Presentations will cover: the Mutineer-Exeter project; the world’s northernmost LNG project, the Statoil Snohvit development; and the Girrasol subsea system in deepwater Angola, west Africa.
The session will be held in the hotel’s John De Baun Room. The bar opens at 5.30pm, with presentations beginning at 6pm, and canapes and drinks served at 7pm.
Registration fees are A$10 for SUT members and A$30 for non-members. Student members and new members can attend free. The Melbourne Hotel is on the corner of Hay St and Milligan St, Perth.
Ghosh Consultants principal Dilip Ghosh will discuss “Mutineer-Exeter: an artificial lift showcase project”.
Mutineer-Exeter has advanced Australian subsea technology to global prominence with the use of downhole electrical submersible pumps (ESPs) and multiphase booster pumps integrated with an extensive subsea field development. Previously restricted to dry-tree developments, the subsea ESPs require high-voltage power reticulation and complex control systems.

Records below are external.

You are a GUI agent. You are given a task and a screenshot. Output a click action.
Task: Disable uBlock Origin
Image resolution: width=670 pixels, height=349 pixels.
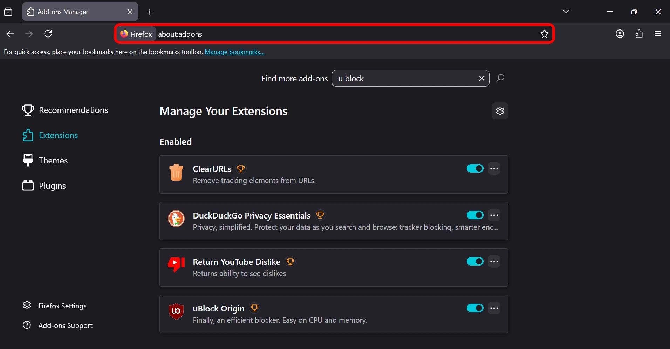(475, 308)
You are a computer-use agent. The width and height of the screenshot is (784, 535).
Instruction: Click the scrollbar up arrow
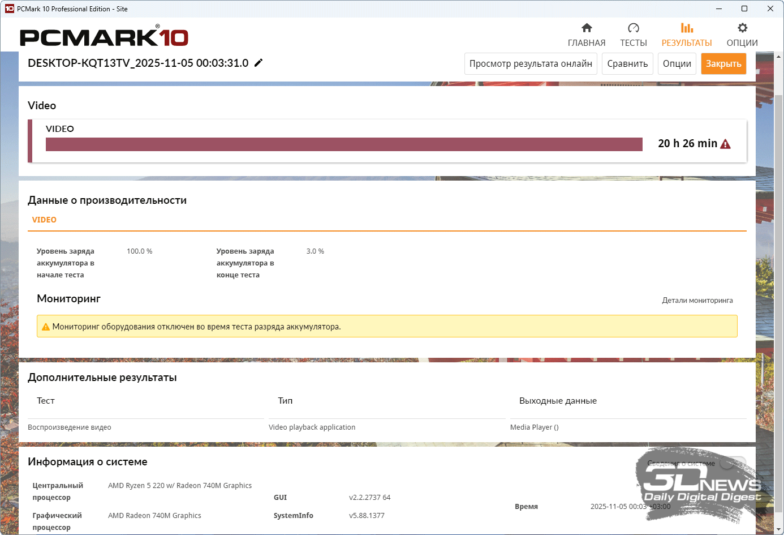779,57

Former ABB Offshore Systems senior project manager, Mathias Owe, now with Vetco Gray Australia, will discuss Statoil Snohvit, an LNG development in the Barents Sea off Norway’s north coast that uses remote control and instrumentation for subsea wells over distances in excess of 200km.
Owe will discuss the control and instrumentation provisions for Statoil’s Snohvit project and the use of fibre-optic communications to provide bandwidth and high availability over these distances. Back-up command and control via a power line signalling system and the use of back-up intervention controls on a temporary or emergency basis will also be described.
FMC Technologies’ Brian Woodman will discuss the subsea system in the Girrasol field, 210km off the Angolan coast in water about 1400m deep. The presentation will give an overview of the subsea architecture, wellhead completion equipment, control system, manifolds and diverless connections systems.